(WHAT THE EXERCISE ASKS): Once the line containing "The height and" is found, return it and every line that follows, up to and including the final line of the material, exactly as written.

(RECORD SET):
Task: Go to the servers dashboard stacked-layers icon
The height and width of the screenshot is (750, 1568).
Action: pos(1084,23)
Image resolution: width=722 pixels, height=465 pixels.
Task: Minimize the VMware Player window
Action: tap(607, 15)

(EXERCISE RESPONSE):
The height and width of the screenshot is (750, 1568).
Action: pos(1084,23)
Image resolution: width=722 pixels, height=465 pixels.
Task: Minimize the VMware Player window
Action: tap(607, 15)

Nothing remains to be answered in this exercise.